# ACTIVITY
Output only the stretch of the listing that starts at the line containing "The height and width of the screenshot is (862, 1001)." and ends at the line containing "Task: Click the search magnifier icon", reproduced exactly with both ends.
#####
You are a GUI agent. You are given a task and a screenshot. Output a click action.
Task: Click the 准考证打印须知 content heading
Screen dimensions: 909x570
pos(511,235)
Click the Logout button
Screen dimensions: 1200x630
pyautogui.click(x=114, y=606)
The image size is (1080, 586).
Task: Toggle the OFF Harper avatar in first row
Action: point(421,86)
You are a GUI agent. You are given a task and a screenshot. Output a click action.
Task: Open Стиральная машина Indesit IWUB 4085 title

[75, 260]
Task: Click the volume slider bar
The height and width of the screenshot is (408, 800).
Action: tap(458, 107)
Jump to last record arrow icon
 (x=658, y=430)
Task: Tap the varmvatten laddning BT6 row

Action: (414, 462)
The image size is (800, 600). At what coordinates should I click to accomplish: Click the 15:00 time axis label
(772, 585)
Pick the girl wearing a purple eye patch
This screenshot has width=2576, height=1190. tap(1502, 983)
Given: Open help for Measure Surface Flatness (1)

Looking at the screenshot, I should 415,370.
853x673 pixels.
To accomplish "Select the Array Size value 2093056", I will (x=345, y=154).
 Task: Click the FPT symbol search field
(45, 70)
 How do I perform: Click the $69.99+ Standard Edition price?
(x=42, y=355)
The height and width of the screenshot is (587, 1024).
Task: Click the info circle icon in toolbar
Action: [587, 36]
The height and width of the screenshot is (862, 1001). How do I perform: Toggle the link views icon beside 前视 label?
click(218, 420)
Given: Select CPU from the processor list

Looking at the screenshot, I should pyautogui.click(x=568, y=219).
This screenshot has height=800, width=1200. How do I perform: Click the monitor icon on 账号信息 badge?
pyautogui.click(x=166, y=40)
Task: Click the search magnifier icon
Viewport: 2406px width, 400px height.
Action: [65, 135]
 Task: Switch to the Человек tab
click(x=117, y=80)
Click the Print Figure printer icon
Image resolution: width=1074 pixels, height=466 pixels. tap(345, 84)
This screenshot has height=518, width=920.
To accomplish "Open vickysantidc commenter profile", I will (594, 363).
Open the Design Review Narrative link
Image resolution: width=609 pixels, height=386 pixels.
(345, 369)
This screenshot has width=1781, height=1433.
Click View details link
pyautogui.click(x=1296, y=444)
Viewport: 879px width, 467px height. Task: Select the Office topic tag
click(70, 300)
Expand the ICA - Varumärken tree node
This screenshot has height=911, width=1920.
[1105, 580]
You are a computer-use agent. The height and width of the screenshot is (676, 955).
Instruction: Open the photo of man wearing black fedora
#####
# RESPONSE
The height and width of the screenshot is (862, 1001). How do I perform: Toggle the link views icon beside 前视 label?
click(218, 420)
Given: Select CPU from the processor list

Looking at the screenshot, I should pyautogui.click(x=568, y=219).
This screenshot has height=800, width=1200. How do I perform: Click the monitor icon on 账号信息 badge?
pyautogui.click(x=166, y=40)
Task: Click the search magnifier icon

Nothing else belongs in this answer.